Of around 30 pieces of legislation outlined in the Queen’s speech, around six are Brexit-related including controversially severely limiting the time frame within which the UK and the European Union(EU) must conclude a trade deal.
Scrapping the Fixed Term Parliament law - giving the prime minister the power to call elections without first seeking the approval of parliament (although he now has clear 80-seat majority) - and introducing Voter ID cards are among the key political changes the government will pursue this parliament.
A new points-based immigration system along with a series of other domestic policies will drive what the government calls “an ambitious programme of domestic reform that delivers on the people’s priorities.”
Coming towards the end of the Queen’s speech was an announcement, which, while not offering much detail (the speech from the throne is not intended for that), nevertheless would resonate with many of the UK’s Overseas Territories, especially those in the Caribbean.
“Review will be undertaken to reassess the nation’s place in the world, covering all aspects of international policy from defence to diplomacy and development.”
A critical element of that is seen as the Department for International Development (DfID), which Mr Johnson in a previous incarnation as Foreign Secretary had posited should be merged into the Foreign Office.

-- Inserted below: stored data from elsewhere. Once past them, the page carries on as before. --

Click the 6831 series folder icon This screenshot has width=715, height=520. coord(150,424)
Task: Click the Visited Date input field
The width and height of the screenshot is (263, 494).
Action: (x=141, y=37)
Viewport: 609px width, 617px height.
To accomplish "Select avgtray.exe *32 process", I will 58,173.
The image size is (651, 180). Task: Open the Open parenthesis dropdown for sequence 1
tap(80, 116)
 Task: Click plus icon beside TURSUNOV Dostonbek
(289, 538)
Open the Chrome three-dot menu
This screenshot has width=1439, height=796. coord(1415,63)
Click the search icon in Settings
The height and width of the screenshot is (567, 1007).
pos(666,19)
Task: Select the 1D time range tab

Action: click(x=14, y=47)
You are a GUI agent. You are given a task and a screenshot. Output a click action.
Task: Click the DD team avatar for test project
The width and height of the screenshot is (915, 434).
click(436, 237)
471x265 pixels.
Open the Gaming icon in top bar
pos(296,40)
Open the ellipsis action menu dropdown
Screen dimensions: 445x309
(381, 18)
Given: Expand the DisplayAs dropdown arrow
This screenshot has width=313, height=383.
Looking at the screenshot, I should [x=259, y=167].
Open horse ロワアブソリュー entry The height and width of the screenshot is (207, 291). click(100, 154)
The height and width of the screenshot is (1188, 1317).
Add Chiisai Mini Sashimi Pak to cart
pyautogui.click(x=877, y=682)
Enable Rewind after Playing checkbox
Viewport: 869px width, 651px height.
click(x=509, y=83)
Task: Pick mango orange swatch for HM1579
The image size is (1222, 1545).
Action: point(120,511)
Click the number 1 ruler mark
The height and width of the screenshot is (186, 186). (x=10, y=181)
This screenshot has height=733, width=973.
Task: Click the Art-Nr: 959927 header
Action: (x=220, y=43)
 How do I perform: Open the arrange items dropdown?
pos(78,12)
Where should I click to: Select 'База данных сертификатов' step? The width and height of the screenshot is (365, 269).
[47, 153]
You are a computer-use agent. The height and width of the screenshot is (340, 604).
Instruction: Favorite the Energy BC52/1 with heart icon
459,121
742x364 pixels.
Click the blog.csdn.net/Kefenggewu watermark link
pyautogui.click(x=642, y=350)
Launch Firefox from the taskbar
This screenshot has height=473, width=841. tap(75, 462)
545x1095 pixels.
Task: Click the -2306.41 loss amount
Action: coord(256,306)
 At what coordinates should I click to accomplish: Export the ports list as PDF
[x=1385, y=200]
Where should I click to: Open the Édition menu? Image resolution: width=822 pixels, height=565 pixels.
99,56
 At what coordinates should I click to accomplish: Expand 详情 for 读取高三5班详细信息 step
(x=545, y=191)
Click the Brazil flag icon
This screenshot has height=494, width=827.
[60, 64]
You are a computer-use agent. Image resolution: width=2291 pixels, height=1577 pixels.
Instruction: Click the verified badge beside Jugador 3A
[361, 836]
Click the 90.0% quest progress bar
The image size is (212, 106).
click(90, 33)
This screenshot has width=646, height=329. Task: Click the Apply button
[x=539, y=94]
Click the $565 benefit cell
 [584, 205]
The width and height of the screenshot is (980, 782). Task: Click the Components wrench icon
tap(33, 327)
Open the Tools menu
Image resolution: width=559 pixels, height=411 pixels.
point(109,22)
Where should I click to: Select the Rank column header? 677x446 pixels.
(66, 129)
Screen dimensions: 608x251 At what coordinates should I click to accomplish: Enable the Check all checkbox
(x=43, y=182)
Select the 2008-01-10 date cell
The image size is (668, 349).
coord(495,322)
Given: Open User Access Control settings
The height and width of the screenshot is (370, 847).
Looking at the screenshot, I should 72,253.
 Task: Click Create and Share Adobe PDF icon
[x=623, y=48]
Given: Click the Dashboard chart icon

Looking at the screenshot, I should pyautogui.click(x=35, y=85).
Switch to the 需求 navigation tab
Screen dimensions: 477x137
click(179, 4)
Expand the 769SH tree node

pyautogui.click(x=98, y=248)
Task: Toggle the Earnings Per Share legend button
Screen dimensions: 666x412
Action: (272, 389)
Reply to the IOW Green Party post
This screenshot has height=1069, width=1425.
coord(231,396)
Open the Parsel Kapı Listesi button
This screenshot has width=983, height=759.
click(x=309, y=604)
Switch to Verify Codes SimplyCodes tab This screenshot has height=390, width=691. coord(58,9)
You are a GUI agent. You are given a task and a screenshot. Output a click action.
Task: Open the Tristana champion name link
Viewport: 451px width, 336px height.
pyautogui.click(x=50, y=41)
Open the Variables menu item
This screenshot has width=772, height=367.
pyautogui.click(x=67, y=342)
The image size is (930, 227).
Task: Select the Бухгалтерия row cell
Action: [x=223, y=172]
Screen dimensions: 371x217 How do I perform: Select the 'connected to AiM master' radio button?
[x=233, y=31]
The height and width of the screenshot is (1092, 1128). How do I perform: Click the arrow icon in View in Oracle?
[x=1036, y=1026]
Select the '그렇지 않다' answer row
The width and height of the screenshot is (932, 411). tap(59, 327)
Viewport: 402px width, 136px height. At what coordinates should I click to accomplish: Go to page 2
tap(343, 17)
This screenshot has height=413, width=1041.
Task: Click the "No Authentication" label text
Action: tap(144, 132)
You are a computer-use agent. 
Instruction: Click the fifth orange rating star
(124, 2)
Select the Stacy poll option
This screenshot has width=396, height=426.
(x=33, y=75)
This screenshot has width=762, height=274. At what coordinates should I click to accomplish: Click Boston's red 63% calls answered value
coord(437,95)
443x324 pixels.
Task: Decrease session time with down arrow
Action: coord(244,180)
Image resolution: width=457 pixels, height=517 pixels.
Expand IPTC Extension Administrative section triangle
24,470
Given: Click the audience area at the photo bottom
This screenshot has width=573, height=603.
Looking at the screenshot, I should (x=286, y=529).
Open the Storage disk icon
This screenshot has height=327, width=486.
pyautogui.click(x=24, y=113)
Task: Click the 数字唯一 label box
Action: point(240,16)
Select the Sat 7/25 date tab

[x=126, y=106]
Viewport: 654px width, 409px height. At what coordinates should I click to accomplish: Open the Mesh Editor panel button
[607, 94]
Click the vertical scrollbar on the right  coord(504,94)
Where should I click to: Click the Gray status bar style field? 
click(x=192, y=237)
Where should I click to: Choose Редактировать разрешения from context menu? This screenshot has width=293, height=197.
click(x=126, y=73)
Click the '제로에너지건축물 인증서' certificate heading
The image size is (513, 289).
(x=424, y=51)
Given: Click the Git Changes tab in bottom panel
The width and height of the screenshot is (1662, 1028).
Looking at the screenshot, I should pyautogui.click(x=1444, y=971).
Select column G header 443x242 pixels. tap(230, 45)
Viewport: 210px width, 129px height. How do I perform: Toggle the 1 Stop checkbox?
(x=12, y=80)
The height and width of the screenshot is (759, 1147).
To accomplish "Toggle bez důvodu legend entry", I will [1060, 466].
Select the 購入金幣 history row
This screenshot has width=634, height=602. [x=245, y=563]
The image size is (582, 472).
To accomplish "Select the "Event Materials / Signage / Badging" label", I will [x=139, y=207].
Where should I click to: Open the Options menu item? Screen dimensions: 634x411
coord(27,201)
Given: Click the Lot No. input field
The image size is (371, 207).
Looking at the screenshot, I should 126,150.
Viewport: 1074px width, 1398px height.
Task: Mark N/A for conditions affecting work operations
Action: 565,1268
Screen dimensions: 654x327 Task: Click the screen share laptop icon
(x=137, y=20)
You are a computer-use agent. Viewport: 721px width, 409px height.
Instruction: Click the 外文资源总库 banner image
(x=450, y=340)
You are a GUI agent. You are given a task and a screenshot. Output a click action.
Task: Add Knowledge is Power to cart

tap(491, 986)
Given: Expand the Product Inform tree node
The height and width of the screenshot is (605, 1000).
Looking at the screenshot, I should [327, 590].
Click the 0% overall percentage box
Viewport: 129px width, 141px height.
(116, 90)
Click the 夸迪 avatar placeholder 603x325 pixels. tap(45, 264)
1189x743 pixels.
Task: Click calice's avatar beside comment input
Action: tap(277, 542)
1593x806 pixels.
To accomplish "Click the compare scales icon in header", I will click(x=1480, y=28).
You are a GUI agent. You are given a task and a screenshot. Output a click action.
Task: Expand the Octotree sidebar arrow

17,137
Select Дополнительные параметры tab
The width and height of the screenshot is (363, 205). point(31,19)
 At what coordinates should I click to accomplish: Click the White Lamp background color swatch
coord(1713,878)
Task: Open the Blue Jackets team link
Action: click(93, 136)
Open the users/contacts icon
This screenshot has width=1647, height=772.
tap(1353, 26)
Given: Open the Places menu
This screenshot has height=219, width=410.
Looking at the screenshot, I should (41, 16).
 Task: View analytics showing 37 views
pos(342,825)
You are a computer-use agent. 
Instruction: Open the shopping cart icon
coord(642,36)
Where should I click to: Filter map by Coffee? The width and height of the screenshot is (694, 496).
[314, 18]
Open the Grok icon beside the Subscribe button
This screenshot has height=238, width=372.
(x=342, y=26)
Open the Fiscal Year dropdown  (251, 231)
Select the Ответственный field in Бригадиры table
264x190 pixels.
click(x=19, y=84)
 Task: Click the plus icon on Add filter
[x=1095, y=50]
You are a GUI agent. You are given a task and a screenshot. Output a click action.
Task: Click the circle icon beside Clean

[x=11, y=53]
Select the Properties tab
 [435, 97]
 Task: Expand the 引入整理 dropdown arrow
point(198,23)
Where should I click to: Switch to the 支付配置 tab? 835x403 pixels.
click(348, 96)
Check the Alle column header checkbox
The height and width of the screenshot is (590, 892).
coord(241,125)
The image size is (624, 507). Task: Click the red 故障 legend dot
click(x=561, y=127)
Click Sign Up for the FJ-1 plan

In the debate which followed the Queen’s Speech, that was one of the issues pounced on by the outgoing Leader of the Opposition, Jeremy Corbyn.
A detailed response was not immediately forthcoming.
DfID has been a vital funding and support link for the OTs, especially those in hurricane-prone areas such as the Caribbean, with Montserrat with an added volcano risk.
The details are awaited on the role and future of DfID, a cabinet-level office, and that of the Foreign and Commonwealth Office (FCO) also a cabinet office (the Foreign Office) both having separate Secretaries of State.
The DfID dilemma is also addressed in the 2018/2019 UK parliament’s Foreign Affairs Committee(FAC) inquiry and report into the future of the relationship between the UK and the OTs: Global Britain and the Overseas Territories - Resetting the Relationship.
FAC recommendations which were accepted by the pre-Boris Johnson Conservative government under Theresa May are there to be dusted off, reviewed and incorporated into the Johnson ‘people’s government’ policy framework.
Chief among those is the issue of Public Disclosure of Beneficial Ownership of Companies registered in the OTs.
The May government had committed "to preparing an Order in Council by the end of December 2020, with the Territories expected to have fully functioning publicly accessible registers as soon as possible, and no later than the end of 2023."
Other issues ranging from access to the NHS to post-Brexit replacement of EU aid funding and the future of DfID funding for aid-dependent territories such as Montserrat covered in the FAC report are still on the table.
With a new government in place in Whitehall and Brexit a fait accompli, it’s now left to be seen where the OTs fit into the new mosaic of policy pronouncements.